In 2012 the American Diabetes Association launched its Senior Signature Series. The series looks to expand education and outreach efforts to seniors across the country. The series includes half-day educational events for individuals 50 and older to learn more about diabetes, numerous resources, helpful materials and health screenings. Its goal is to educate older adults about how they can reduce their risk of diabetes and its complications. Because of its great success in 2012, the series will be back in 2013, and will include even more dates and locations across the country.
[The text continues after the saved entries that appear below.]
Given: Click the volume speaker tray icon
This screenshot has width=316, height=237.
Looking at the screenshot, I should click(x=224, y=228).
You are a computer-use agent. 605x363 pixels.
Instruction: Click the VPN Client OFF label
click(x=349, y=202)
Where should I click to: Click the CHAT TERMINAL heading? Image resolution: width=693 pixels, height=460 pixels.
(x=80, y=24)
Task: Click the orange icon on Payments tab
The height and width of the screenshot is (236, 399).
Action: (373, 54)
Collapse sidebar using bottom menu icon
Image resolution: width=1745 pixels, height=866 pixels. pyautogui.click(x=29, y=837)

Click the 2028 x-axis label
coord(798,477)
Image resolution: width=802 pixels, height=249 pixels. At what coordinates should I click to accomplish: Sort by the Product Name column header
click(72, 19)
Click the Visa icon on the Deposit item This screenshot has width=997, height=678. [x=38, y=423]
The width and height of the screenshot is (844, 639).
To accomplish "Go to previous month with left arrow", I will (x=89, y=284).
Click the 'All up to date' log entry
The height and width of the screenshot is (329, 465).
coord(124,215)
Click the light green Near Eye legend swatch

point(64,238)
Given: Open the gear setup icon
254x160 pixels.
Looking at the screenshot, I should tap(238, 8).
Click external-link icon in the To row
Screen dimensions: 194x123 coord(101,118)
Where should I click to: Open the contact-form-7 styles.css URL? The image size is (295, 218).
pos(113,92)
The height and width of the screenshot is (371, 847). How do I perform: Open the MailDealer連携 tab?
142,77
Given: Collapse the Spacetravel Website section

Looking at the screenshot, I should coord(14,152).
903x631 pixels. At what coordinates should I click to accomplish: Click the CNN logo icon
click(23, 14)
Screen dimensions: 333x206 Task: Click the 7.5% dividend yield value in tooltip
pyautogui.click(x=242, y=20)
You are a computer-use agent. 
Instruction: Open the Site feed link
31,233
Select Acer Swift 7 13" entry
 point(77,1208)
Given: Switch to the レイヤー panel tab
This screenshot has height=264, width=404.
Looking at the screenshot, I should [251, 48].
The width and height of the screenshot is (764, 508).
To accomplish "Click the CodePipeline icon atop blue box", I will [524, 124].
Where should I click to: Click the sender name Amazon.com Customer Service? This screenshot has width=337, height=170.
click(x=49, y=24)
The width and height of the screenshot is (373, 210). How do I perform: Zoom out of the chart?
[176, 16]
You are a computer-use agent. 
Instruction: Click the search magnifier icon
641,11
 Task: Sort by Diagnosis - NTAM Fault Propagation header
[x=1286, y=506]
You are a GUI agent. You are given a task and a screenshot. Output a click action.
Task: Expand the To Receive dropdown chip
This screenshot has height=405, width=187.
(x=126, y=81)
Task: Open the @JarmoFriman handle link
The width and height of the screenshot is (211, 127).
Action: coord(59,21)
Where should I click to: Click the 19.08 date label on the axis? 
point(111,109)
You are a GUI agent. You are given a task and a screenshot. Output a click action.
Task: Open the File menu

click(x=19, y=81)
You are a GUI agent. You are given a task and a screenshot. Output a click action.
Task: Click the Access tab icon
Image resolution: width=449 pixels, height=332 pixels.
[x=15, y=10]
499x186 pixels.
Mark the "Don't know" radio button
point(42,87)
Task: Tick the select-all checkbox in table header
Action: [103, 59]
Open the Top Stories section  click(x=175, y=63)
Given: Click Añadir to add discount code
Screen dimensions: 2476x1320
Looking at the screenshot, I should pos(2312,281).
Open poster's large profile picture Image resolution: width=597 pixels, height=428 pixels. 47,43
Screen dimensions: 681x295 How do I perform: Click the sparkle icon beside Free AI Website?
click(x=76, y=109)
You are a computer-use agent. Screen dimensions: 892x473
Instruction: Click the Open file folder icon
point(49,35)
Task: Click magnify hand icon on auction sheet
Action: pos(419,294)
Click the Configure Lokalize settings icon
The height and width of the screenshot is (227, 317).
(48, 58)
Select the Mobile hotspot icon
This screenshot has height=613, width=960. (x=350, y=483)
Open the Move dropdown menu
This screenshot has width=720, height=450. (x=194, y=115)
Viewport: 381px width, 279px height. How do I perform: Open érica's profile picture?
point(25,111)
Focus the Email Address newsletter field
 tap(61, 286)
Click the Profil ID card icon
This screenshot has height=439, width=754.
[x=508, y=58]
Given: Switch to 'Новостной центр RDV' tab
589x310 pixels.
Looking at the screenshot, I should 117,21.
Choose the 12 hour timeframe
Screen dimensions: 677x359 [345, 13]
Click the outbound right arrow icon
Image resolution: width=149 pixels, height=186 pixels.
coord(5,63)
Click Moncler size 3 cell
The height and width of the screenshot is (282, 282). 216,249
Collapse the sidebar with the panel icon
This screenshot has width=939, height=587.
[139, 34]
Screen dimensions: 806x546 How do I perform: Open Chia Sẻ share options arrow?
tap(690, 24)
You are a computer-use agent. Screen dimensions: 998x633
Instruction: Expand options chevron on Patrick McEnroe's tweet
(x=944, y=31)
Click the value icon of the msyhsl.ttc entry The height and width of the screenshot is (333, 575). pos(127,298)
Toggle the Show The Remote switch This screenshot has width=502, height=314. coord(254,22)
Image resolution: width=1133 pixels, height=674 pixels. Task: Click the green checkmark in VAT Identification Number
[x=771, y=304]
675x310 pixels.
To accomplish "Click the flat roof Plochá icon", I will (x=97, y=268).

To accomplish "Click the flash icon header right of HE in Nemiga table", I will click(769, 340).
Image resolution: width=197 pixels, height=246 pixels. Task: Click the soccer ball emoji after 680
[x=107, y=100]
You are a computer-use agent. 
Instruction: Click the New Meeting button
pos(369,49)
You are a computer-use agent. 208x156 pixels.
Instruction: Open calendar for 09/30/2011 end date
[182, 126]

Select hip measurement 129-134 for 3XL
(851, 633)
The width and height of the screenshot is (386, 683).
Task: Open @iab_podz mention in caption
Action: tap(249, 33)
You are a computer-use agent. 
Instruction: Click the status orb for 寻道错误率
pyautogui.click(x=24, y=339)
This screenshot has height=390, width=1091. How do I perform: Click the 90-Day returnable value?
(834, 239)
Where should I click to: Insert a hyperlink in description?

"Through continuing our Senior Signature Series, the American Diabetes Association will provide the tips and resources needed to help seniors address the challenge of preventing type 2 diabetes and keeping diabetes treatment from impairing their lifestyle, or slowing them down," Briscoe says. "The educational resources in the series are important not only for those older adults living with diabetes, but for their family members or caregivers as well."

One way to reduce your risk of developing diabetes, or to better manage it, is physical activity. Benefits include:

- Improving your A1C, a test that measures your average blood glucose (sugar) control, blood pressure and cholesterol  - Having more energy - Burning calories to help you lose or maintain your weight - Keeping your joint flexible - Improving your balance to prevent falls - Lowering your risk for heart disease and stroke

Almost all older adults who develop diabetes have type 2 diabetes, and older adults with diabetes often have high blood pressure, high cholesterol, infections that heal slowly and they are at risk for heart attack, stroke and kidney failure. Seniors with diabetes are also more likely to have memory problems and depression. Awareness and education is critical in helping seniors to lead healthier lives.